MPS issue job003561

Titleamcssth fails on lii6gc with RES_COMMIT_LIMIT
Statusclosed
Priorityessential
Assigned userGareth Rees
OrganizationRavenbrook
DescriptionOn lii6gc:

    $ code/lii6gc/hot/amcssth
    code/lii6gc/hot/amcssth: randomize(): choosing initial state (v3): 611924816.
    [...]

    MPS_RESERVE_BLOCK: 7

    Aborted (core dumped)

Result code 7 is COMMIT_LIMIT.
AnalysisThis test case also fails with MPS_RES_RESOURCE (see job003703).

The underlying cause is that the test case waits for a message of type mps_message_type_gc, and then if the condemned size was large enough:

    if (condemned > (gen1SIZE + gen2SIZE + (size_t)128) * 1024)

it sets the commit limit:

    /* When condemned size is larger than could happen in a gen 2
     * collection (discounting ramps, natch), guess that was a dynamic
     * collection, and reset the commit limit, so it doesn't run out. */
    mps_arena_commit_limit_set(arena, 2 * testArenaSIZE)

This is very delicate even in a single-threaded test case because (i) the MPS provides no guarantee of getting collection messages in a timely fashion; (ii) these numbers depend in a complicated way on the MPS's internals, such as overheads, allocation policy and so on. And of course it's utterly hopeless in a multi-threaded test case.

Nonetheless DL points out that there is an issue here. Setting the commit limit checks that the MPS can live inside a limited amount of memory. Without this limit, the MPS could be as wasteful as it liked and the test suite would still pass. So we shouldn't just turn it off.
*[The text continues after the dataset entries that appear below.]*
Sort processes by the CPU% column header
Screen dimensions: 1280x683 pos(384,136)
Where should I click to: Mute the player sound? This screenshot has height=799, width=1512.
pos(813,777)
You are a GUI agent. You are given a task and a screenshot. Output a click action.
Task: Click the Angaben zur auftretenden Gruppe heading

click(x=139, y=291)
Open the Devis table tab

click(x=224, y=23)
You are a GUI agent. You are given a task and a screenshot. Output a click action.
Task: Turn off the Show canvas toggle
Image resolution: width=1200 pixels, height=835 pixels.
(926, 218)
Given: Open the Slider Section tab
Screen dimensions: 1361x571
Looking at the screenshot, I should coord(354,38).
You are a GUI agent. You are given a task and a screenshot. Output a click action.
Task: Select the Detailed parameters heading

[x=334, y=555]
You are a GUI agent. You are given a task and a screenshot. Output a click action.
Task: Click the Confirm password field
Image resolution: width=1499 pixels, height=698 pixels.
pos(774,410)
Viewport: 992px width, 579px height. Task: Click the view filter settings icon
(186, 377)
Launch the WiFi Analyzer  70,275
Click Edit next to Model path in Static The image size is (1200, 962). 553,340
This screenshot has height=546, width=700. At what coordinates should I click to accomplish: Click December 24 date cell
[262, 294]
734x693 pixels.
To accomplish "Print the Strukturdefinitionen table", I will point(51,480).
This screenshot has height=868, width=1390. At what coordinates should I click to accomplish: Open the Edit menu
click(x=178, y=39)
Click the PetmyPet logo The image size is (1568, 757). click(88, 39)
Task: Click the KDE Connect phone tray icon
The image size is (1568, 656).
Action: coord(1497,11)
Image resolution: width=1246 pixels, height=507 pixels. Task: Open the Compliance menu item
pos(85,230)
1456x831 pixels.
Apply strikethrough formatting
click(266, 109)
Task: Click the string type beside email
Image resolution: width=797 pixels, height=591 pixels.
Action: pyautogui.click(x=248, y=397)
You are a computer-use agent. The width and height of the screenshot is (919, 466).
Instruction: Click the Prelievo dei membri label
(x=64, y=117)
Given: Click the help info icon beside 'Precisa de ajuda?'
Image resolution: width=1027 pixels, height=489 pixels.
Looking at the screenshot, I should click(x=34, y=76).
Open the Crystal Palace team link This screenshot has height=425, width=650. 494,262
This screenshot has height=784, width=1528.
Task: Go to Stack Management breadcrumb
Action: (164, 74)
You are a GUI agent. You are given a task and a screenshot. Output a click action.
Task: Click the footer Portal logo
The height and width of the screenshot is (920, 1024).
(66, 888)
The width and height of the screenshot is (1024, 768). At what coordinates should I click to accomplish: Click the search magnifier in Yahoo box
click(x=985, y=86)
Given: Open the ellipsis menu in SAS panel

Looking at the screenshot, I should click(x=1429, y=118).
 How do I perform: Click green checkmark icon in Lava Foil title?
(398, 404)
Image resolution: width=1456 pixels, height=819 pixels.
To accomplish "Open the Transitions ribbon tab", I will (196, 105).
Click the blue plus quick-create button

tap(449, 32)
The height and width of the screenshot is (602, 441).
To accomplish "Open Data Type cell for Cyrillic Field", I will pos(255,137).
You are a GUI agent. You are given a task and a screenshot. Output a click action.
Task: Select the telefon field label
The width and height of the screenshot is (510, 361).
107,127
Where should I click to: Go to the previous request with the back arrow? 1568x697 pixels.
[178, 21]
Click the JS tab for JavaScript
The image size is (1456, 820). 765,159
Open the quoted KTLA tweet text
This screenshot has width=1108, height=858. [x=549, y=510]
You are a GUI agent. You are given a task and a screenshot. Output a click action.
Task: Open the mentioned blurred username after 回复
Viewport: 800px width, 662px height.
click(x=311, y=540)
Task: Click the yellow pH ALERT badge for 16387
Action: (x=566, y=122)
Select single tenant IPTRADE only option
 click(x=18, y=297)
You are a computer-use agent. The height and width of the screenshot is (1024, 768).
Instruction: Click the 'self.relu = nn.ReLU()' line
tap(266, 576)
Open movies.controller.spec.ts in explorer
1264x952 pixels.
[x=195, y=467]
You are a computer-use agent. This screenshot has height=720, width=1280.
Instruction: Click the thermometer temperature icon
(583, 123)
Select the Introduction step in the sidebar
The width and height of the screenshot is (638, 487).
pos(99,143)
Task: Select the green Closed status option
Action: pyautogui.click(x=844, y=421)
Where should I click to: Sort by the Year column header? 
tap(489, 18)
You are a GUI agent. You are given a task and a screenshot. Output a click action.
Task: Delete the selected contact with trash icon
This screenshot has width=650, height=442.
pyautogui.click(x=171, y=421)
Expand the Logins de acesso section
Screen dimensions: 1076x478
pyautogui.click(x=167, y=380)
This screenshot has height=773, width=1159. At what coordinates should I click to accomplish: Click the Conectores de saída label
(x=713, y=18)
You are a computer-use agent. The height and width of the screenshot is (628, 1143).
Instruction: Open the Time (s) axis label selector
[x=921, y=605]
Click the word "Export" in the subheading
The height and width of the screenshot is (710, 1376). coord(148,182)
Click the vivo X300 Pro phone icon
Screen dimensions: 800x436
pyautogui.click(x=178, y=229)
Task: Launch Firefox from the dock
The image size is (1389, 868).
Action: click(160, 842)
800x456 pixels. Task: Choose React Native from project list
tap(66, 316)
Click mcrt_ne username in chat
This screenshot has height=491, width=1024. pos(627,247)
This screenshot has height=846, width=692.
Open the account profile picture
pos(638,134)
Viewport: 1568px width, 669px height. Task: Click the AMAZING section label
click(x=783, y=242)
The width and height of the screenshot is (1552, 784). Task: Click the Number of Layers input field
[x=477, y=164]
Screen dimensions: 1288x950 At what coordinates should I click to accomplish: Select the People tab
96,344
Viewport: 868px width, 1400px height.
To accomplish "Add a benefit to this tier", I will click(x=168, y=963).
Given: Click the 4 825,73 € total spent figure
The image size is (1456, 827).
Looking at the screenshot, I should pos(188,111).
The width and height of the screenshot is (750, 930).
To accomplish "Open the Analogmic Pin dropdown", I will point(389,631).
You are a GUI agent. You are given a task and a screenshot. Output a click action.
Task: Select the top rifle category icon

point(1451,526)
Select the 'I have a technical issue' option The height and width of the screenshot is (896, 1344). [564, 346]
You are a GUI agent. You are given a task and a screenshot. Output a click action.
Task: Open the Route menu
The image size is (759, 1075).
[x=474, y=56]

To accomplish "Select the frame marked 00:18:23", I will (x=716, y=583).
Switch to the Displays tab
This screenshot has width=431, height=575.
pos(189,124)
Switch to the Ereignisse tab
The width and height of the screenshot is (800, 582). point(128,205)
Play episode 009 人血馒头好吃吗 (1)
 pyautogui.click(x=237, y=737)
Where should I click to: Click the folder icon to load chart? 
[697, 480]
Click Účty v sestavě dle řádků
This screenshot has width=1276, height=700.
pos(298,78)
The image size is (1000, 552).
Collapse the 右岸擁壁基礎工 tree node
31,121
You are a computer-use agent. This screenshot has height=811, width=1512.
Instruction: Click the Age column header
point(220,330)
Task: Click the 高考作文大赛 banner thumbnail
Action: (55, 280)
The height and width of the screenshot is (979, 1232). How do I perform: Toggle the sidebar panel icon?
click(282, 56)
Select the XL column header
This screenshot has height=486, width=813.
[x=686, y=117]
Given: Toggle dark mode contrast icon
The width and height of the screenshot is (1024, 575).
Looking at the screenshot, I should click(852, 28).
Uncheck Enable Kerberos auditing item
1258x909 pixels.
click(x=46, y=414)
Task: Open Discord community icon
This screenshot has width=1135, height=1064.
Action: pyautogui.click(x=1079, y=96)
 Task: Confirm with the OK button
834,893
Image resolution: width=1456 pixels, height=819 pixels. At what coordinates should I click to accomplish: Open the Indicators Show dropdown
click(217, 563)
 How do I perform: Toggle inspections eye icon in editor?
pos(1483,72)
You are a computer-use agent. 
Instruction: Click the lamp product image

GDR 2014-04-10: The following code is responsible for the test failures:

    if (collections == collectionsCOUNT / 2) {
      unsigned long object_count = 0;
      mps_arena_park(arena);
      mps_arena_formatted_objects_walk(arena, test_stepper, &object_count, 0);
      mps_arena_release(arena);
      printf("stepped on %lu objects.\n", object_count);
    }

There are two problems here. First, the condition on "collections" is an exact comparison. But there may be multiple collections in between consecutive visits to this line, and so often the block is missed. This suppresses the error in many cases and explains why we see it so rarely. The second problem is that when the arena is parked, the MPS can make no collection progress, and yet other threads are still allocating. This ensures that the commit limit will be reached.

The solution is to split the test case into two modes. In one mode, we walk the objects but don't set the commit limit (this tests that we can allocate and walk simultaneously). In the other mode, we set the commit limit but don't walk the objects (this tests that the MPS can live in a tight limit even when allocation is happening in multiple threads).
How foundautomated_test
EvidenceNone as yet.
Observed in1.111.0
Created byGareth Rees
Created on2013-07-17 17:22:29
Last modified byGareth Rees
Last modified on2014-04-10 15:06:58
History2013-07-17 GDR Created.
2014-04-08 GDR Add analysis from job003703.
2014-04-10 GDR Explain the problem and its solution.

Fixes

Change Effect Date User Description
185430 closed 2014-04-10 15:06:58 Gareth Rees Fix amcssth -- don't try to test two incompatible features at the same time (see job003561).
Set the commit limit in amcss and amcsshe so that we test that the MPS can live in a tight memory limit.
Don't try to detect when the MPS has made a "dynamic" collection. This is not reliable or maintainable.